The full range of Fox's performance |
...and pro-military propaganda (what better way to get the next generation of youngsters to enlist into whatever the hell war the U.S. will be fighting by the time they graduate high school than to show troops mixing it up with cool giant robots—the real-life counterparts of which, in all likelihood, will render traditional military service obsolete by the mid-21st century?).
Go Joe-bot! |
Transformers 2 was going to be more of the same and no doubt about it, but when was the next time we'd be within 50 miles of an IMAX screen? Sometimes you have to jump at opportunities when they present themselves, and damn the consequences.
We purchased our ridiculously expensive tickets (almost twenty bucks apiece—and Hollywood wonders why people pirate movies) and entered the cavernous IMAX screening room. “Room” isn't the right word, I should call it an auditorium or concert hall. An arena. I bet you could've fit four hundred people in there with seats left over.
The movie got rolling, and it turned out even worse than we expected. Lame drug humor; sophomoric bathroom gags, fart jokes, and an unwelcome close-up look at John Turturro's ass...

◇ ◇ ◇ ◇ ◇ ◇ ◇

## Exercise directions
Decide whether each statement agrees with the passage about seeing Transformers 2 in IMAX. Answer yes or no, and quote the words from the passage that decide it.
1. The tickets cost almost twenty dollars each.
2. The movie turned out better than expected.
3. The screening room could have held four hundred people with seats left over.

## Data section
◇ ◇ ◇ ◇ ◇ ◇ ◇

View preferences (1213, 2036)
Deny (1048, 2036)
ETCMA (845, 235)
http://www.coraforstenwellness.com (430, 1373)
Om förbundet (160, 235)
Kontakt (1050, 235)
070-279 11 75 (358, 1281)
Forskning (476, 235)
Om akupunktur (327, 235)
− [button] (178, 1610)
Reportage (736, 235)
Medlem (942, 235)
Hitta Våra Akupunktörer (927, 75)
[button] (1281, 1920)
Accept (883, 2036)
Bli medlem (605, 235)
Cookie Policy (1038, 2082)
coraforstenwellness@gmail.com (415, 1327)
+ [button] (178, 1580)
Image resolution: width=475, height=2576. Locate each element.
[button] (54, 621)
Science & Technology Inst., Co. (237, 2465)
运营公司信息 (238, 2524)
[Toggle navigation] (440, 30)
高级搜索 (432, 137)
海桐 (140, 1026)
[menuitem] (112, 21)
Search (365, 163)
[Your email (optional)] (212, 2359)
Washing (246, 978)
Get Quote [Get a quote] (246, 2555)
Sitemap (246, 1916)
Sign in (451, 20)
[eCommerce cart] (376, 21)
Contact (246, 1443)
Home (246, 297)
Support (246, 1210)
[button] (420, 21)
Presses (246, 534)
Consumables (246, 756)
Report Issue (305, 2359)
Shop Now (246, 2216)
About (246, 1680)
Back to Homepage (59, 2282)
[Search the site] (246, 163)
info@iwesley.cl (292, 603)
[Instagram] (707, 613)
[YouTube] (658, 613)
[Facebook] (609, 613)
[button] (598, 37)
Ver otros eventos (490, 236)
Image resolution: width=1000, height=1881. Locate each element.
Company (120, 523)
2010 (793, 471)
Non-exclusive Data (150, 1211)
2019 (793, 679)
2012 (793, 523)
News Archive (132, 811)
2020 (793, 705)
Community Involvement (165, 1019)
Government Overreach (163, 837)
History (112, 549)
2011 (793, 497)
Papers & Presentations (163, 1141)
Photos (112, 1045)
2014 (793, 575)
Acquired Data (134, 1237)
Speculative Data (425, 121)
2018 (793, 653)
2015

◇ ◇ ◇ ◇ ◇ ◇ ◇

## Solution for this task
1. Yes: "almost twenty bucks apiece"
2. No: "it turned out even worse than we expected"
3. Yes: "I bet you could've fit four hundred people in there with seats left over"